Products > Programming

FatFS sorted directory listing, but without needing a large RAM buffer

<< < (4/5) > >>

mariush:
I don't think you need 17 bytes per entry. You don't need to store the file size, the attributes and the whole file name and extension

For example, I'm thinking you could use as little as 5-6 bytes per file entry

3 bytes - offset to where to the file information is located (so you can seek and retrieve file size, attributes, whole file name and extension when needed)
1 byte
   -    1 bit :  is it a directory or not (assuming you want to have the directories at the top)
   -  3 bits : the number of characters in the filename (max 8, so 0..7 + 1) 
   -  4 bits : for other uses you can think of
1 bytes or more : the first 1 characters (or more) in the file name

so minimum 5 bytes per entry + a few bytes temporary to swap the entries when sorting.  If you want to reduce shuffles / writes you could add a byte per entry to store the position (9 bits for 0..511, position when sorted, the 9th bit could go in the 3 bytes for offset, because you have maximum 8 MB and that can be stored in 23 bits) and only update that single byte of two entries at a time.
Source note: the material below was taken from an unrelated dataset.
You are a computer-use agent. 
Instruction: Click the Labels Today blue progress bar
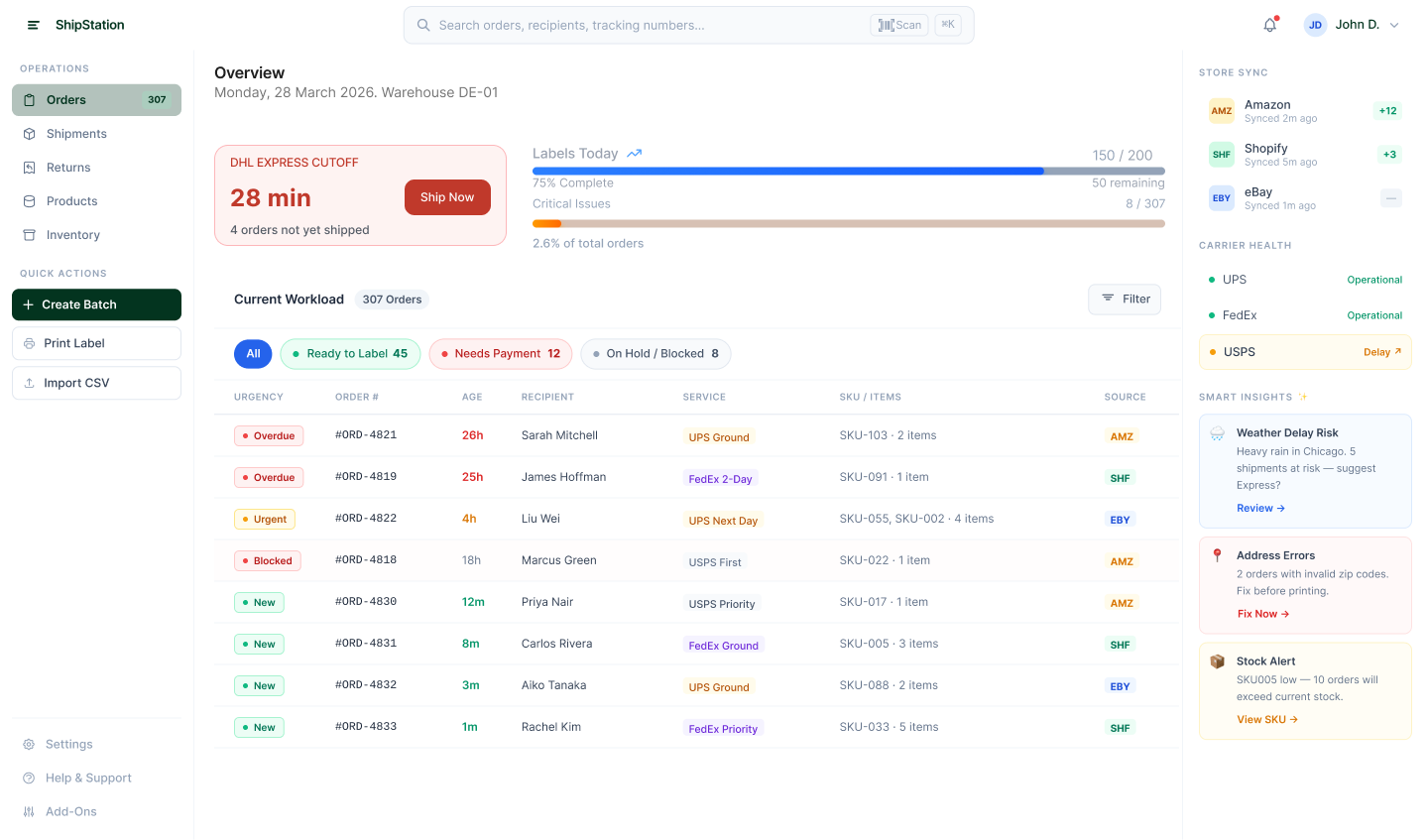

so you could do a preliminary sort doing multiple passes through this array ...
1. move directories to the top,
2. group the entries by first letter AND number of characters in file name  ex  A2 , A1 moved up because they have 2 characters, above file names like AB1 , EBA3 because these have 3 and 4 characters and E is after A etc  etc

then for groups of files that have more than 2-3 or whatever characters from the file you cached in the array, you would need to seek and load the full file names to compare two file names at a time


You could also just sort only if the total number of files is less than some amount, for example 64-128 files max. If the amount is exceeded, simply dump the listing to the browser and optionally add some javascript routine to sort.


Nominal Animal:

--- Quote from: Mechatrommer on June 24, 2022, 03:44:07 pm ---
--- Quote from: peter-h on June 21, 2022, 09:08:46 am ---
--- Code: ---uint32_t get_file_list( char *flist, uint32_t maxcount )
...
    memcpy(&flist[idx],&fno.fname,12);
...

--- End code ---
So if you have 500 files you scan the dir 500 times, but with FatFS running on a FLASH (or RAM) disk this is very fast...

--- End quote ---
why? you already saved everything in flist, why the need to rescan 500x?
--- End quote ---
No.  It is because peter-h uses f_findfirst() and f_findnext().  Each call to either of these scans once through the file list, to obtain a single (the first or the next) entry.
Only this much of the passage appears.